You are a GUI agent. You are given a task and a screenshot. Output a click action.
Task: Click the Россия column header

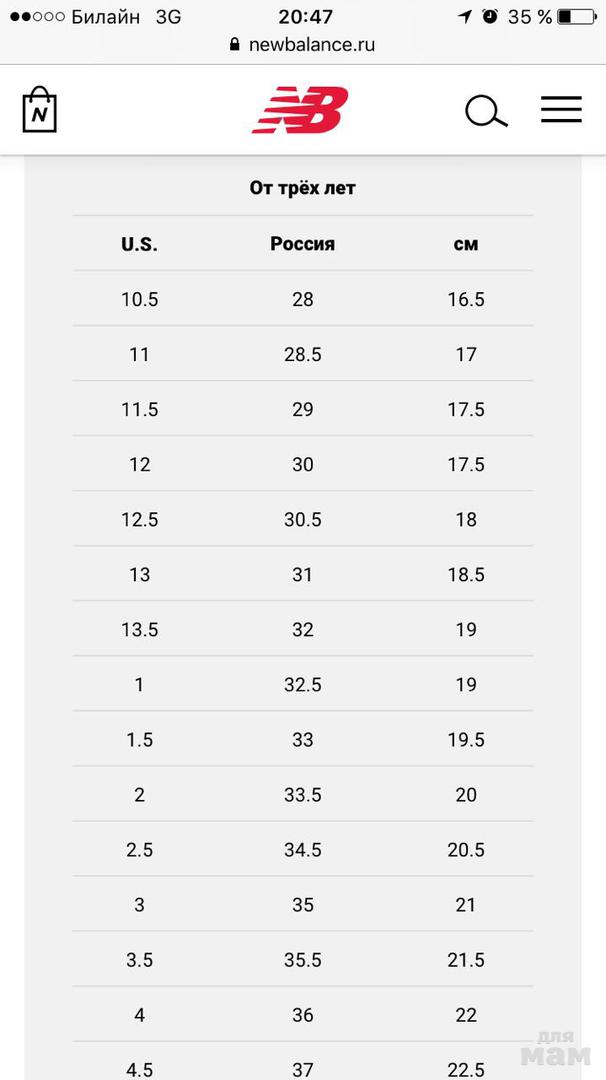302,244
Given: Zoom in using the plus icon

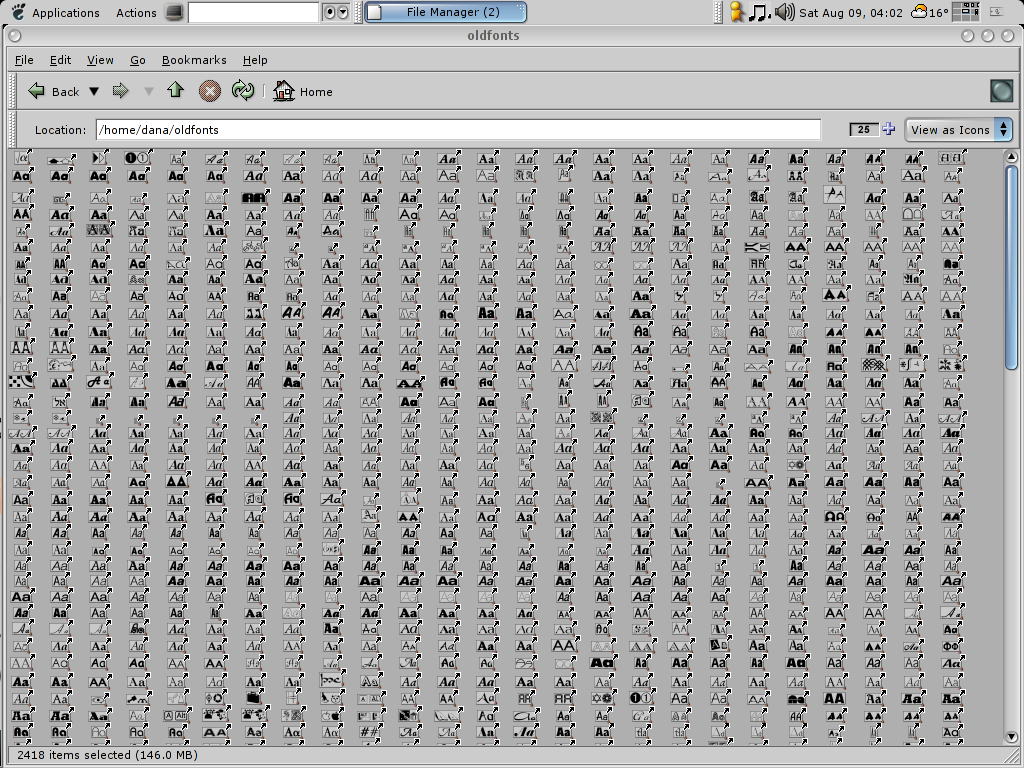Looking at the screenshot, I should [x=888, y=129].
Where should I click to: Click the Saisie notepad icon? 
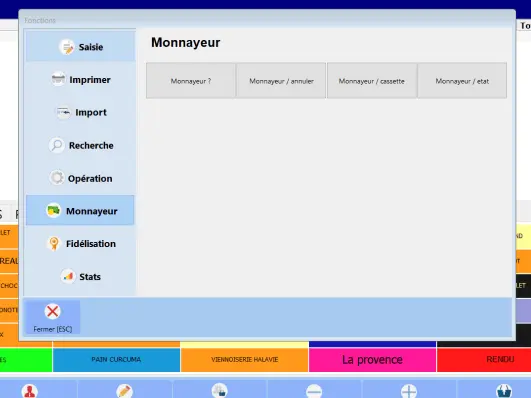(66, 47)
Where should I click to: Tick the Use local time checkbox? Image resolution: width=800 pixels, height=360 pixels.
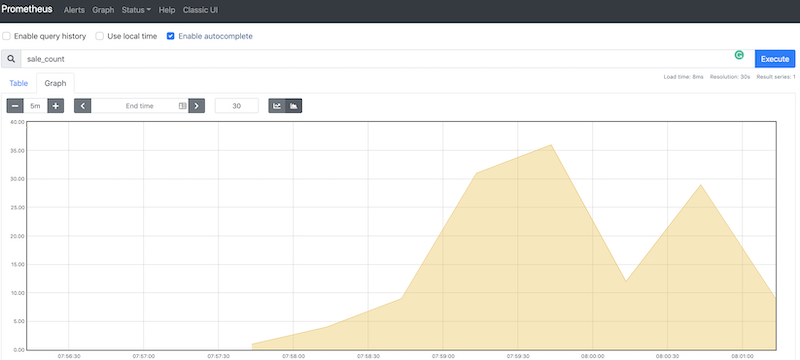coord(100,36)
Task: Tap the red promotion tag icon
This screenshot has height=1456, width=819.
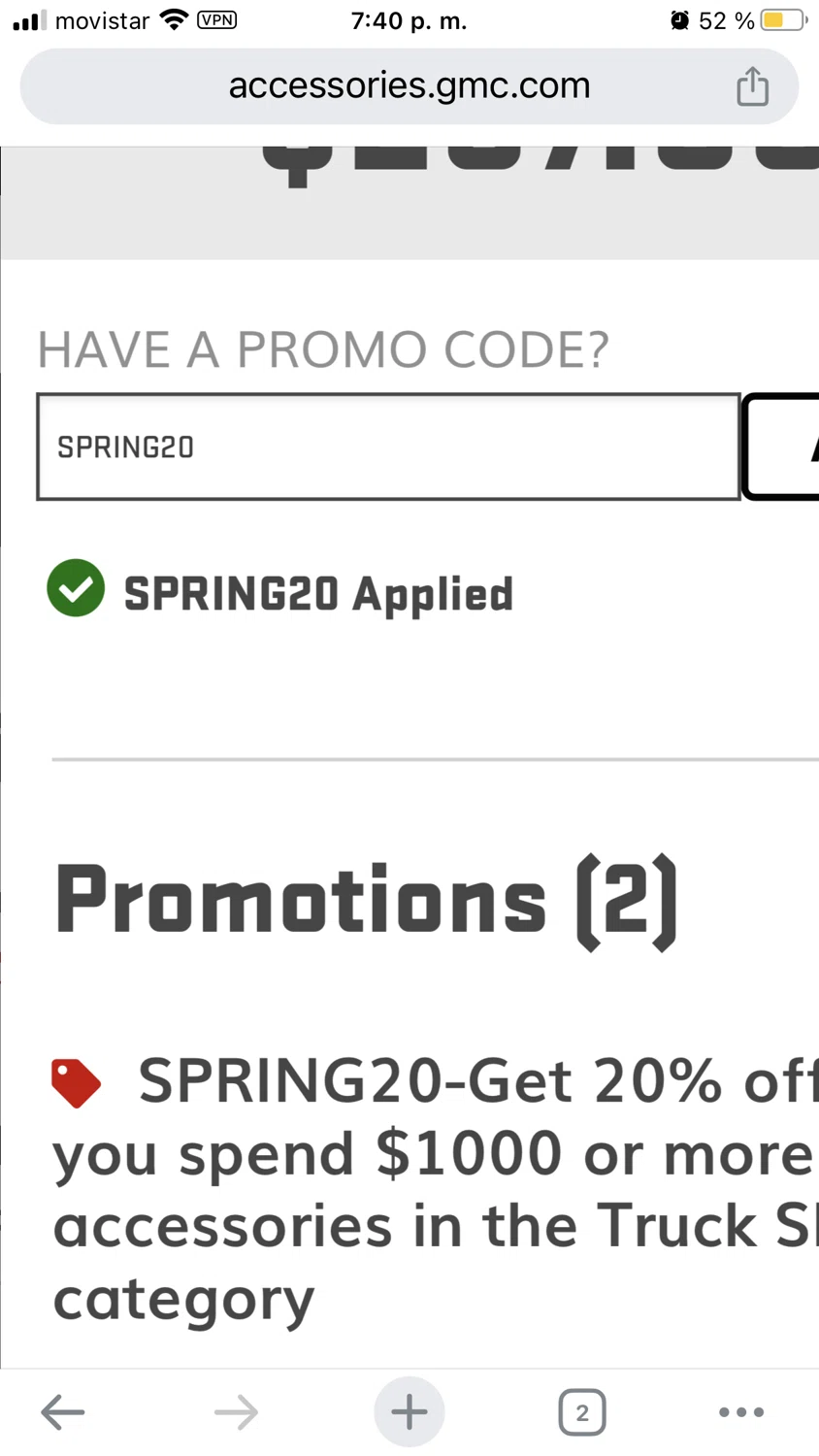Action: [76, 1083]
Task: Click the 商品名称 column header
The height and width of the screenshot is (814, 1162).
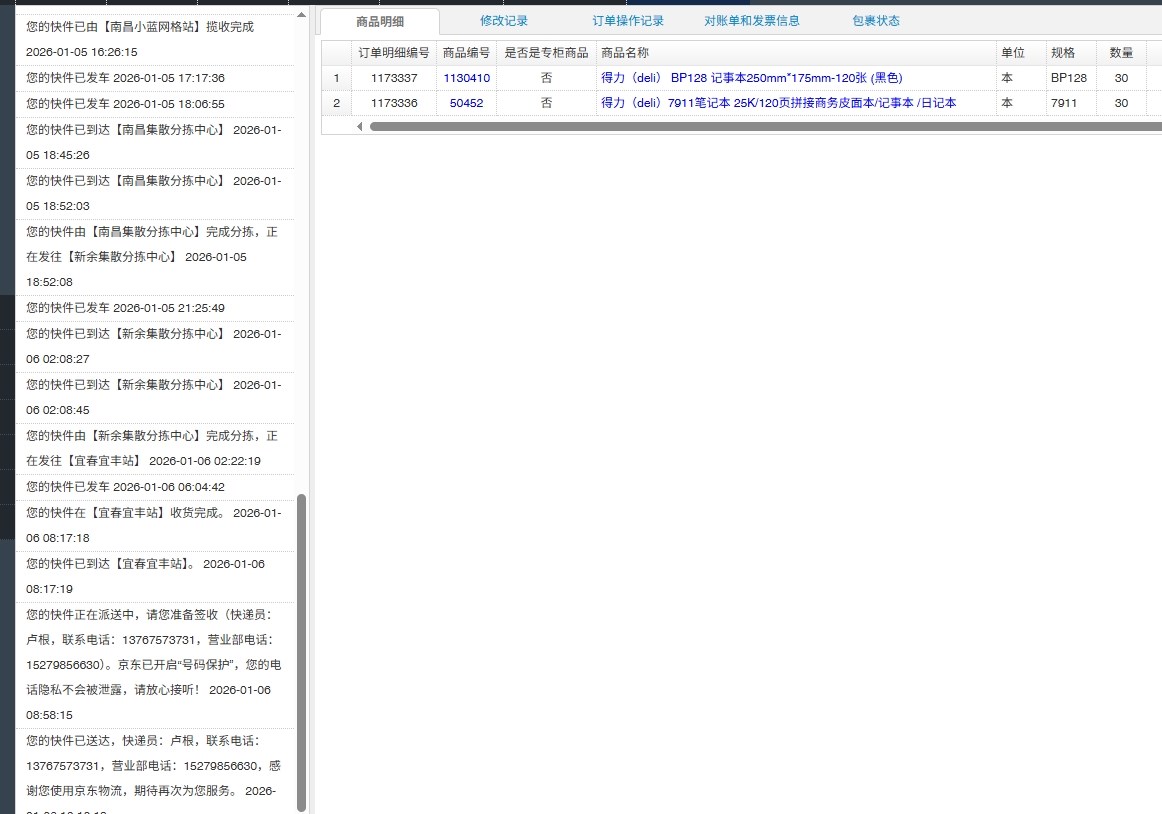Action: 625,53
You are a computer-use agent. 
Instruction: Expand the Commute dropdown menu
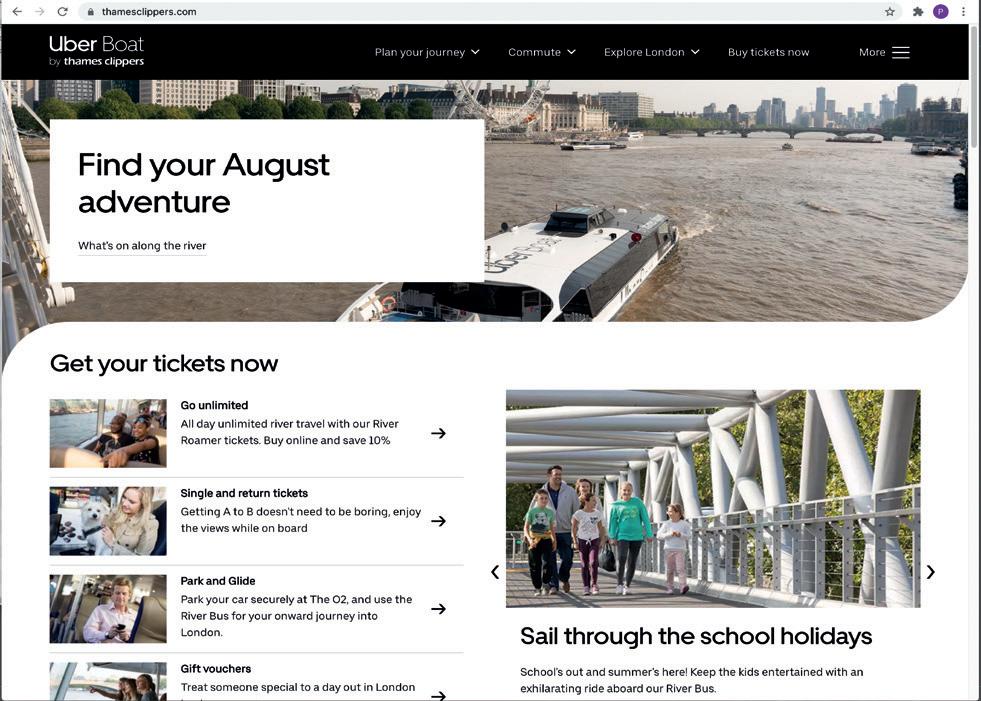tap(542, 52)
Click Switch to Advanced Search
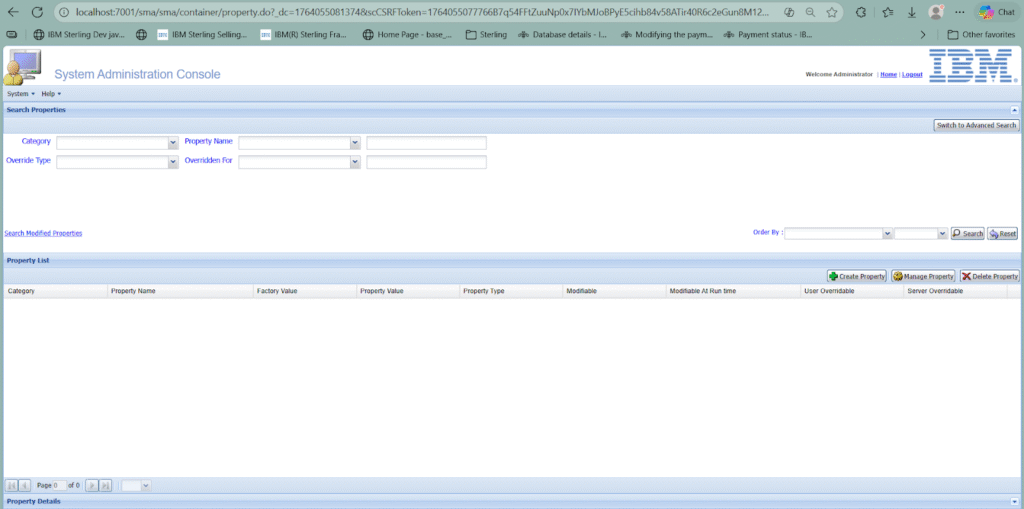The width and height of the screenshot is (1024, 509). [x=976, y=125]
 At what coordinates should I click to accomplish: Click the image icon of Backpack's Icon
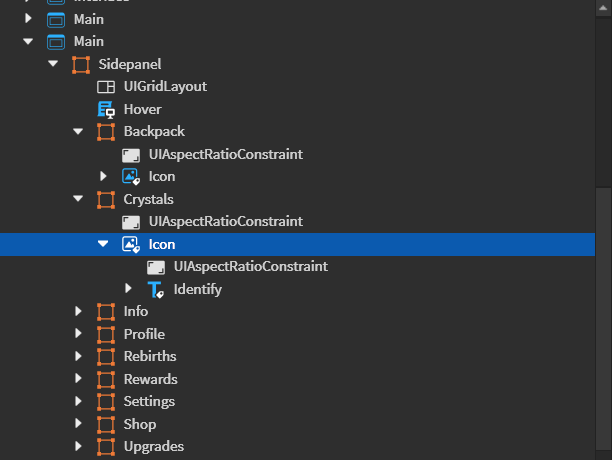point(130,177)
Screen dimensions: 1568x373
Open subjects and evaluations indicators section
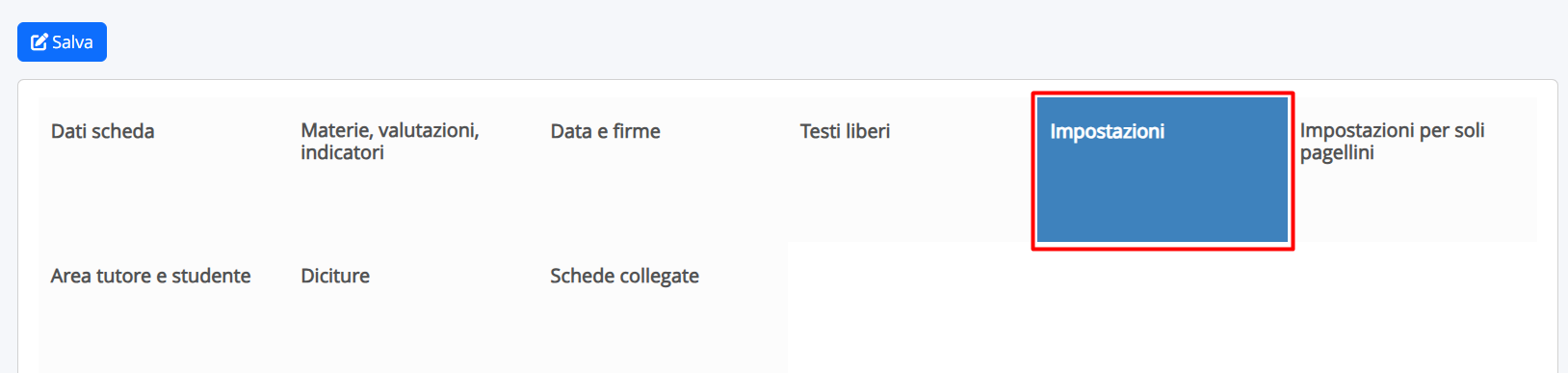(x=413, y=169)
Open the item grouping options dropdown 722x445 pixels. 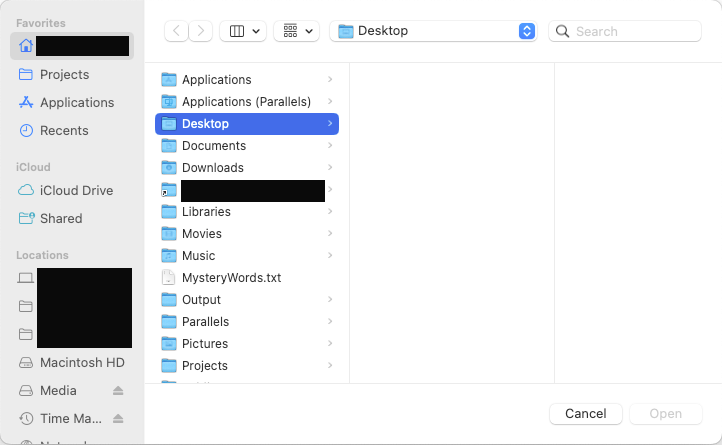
● ● ● ● ●
→ EXERCISE REQUIREMENTS
Gather all lines of the records that include the word "agent".

→ ANSWER FOR THE TASK
You are a GUI agent. You are given a task and a screenshot. Output a click action.
You are a computer-use agent. 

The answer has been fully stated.